For years after he had died (we do not know what years he was here), Eric walked the upper hallway of our home. My husband heard his footsteps when he was a boy, but attributed the sound to the creaking and shifting of an old house. Often Barry described how the "steps" (as he thought of them) began at one end of the hallway and continued to the other, and I heard these steps many times too after Barry and I moved here with our first two children. There were many things here to contend with--a spirit who guarded the stairs and often tried to intimidate me as I started up them, spirits that were more prevalent in the fall of every year, others in a closet in the east room upstairs--and the often-heard footsteps seemed more innocuous than many of the other things, so I paid them small attention.
After the girls and I becamse aware of Eric as a person, however, we worked at understanding, through our conversations with the Lord, what significance his story had for us, and we worked at bringing more and more peace to a home that was too often full of unhealthy spiritual activity. I saw Eric one night when Joilene and I were praying in the east room. He leaned against the doorframe to the west room--I could see his tall and lanky form--and, if memory serves me correctly, we prayed for his removal. (We have recorded many of our prayer times in notebooks, but I do not have access to that one right now. Joilene may have a correction to make.) From that night on, we heard his footsteps no more, but it became apparent on another night some months further on that Eric was still not at rest. We sensed his presence again, saw something of him, and understood that we needed to tell him that he could not pay for his crime against Roland, but that Jesus, God's Son, had already paid. We felt led by the Lord to remind Eric that he had accepted this payment for himself while he still lived (the only time to accept it), and we urged him to lay his burden down and receive the rest the Lord had for him. He did, and we have not seen nor heard from him since.
Can I explain all of this? No. The standard thought among Bible-believing Christians is that all spirits are either good or bad angels (the Lord tells us clearly in His Word that evil spirits are fallen angels), and that there is no such thing as a person walking the earth after he is dead.
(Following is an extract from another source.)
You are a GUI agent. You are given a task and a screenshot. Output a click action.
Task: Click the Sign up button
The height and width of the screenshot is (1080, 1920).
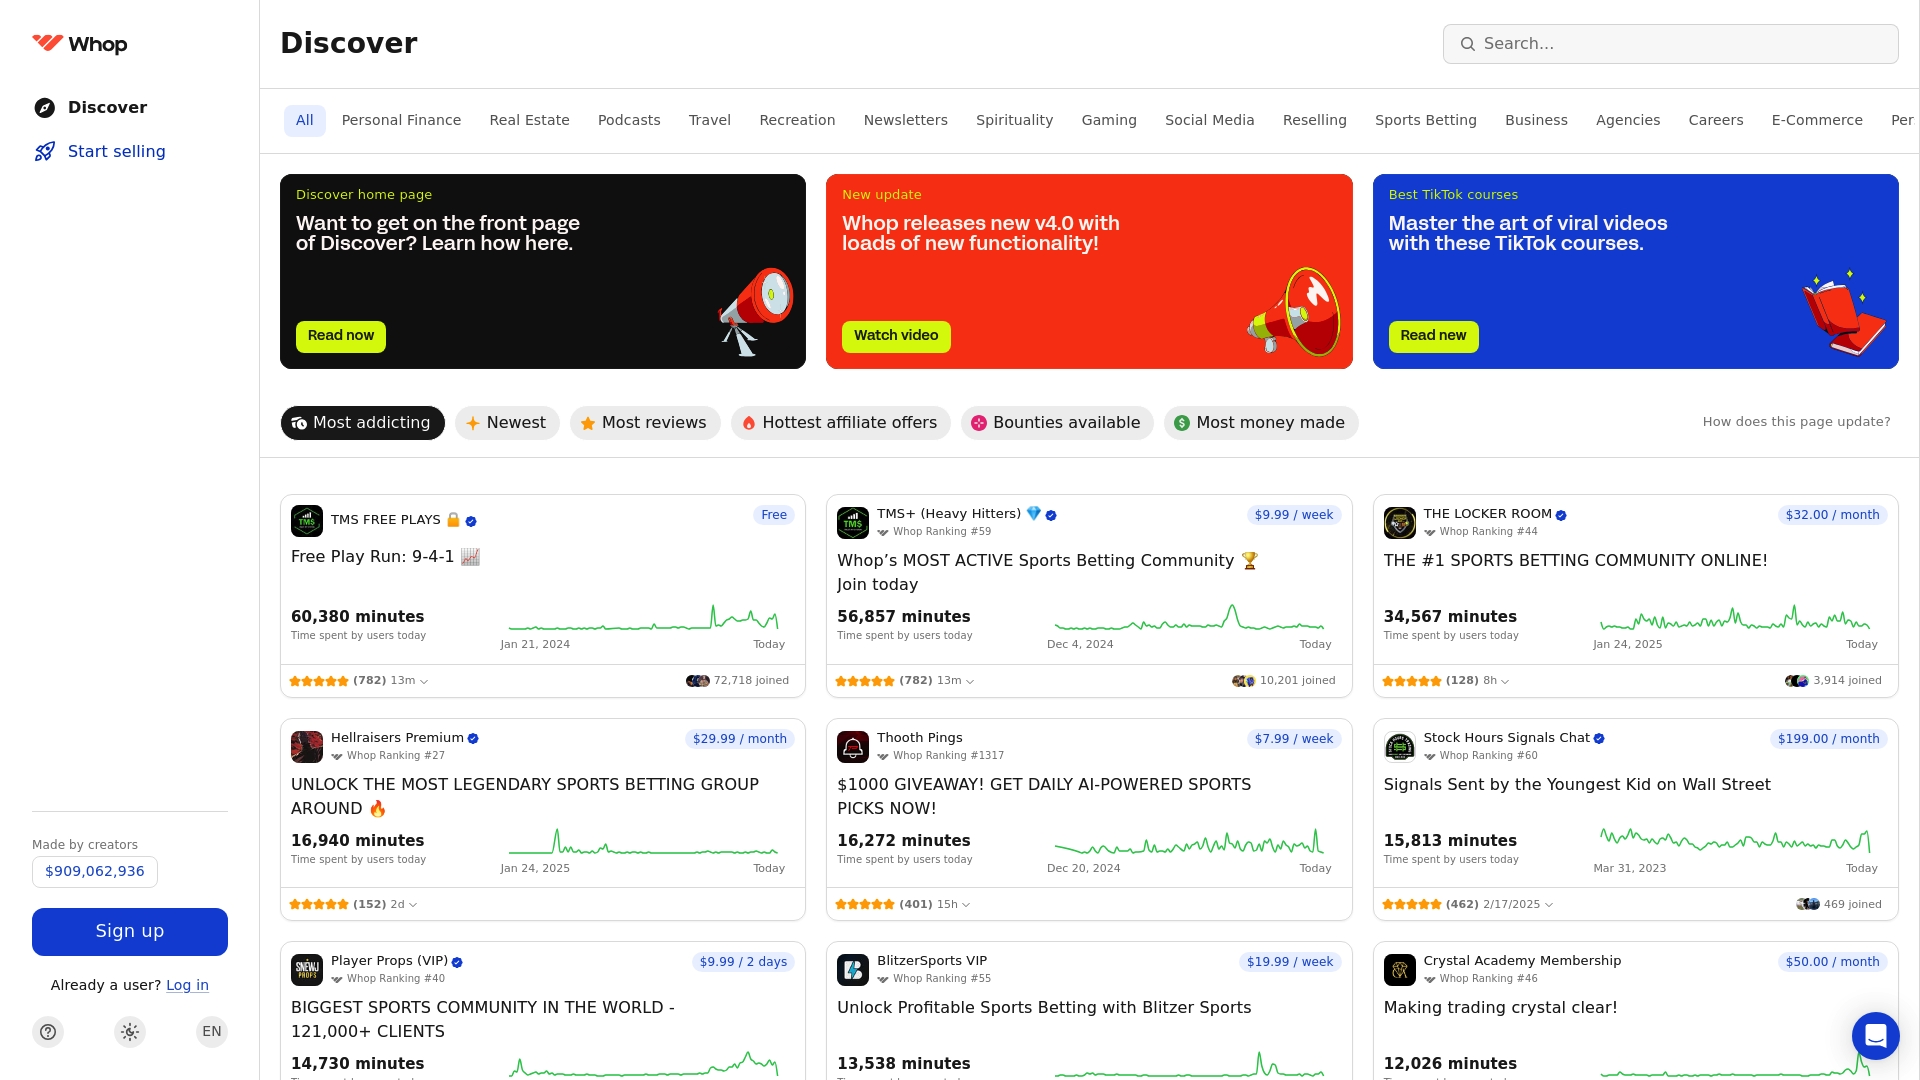click(x=129, y=931)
And yet here it is--we have encountered not only Eric, but Roland, Marla, and others from the past. And yes, we have encountered and battled against plenty of spirits such as you described, the one that you saw in your childhood home.
No, I cannot explain it all. However, there is One Who sees the beginning from the end, Who knows every being who has ever lived or will ever live, and Who cares about each one. He rules over all, and He teaches and works according to His own purposes.

Goodbye for now,
Heather

Anonymous said...

Love the pictures you find!
Glad you did not wake up during the surgery, and am praying that you will be able to focus on Monday.

John Albers said...

I'm happy to make all of your acquaintances and am flattered that you’ve all taken the time to look through my work. I realize that at times it can be a little extreme, downright bi-polar, as I tend to write it in the heat of the moment.

Heather. I am much interested by your account and grateful that you have shared the experience with me.

Joilenne. As you’re no doubt aware by the state of this blog, there aren’t many areas of my life or questions put to me that I will demure from. By all means, feel free to ask what you will.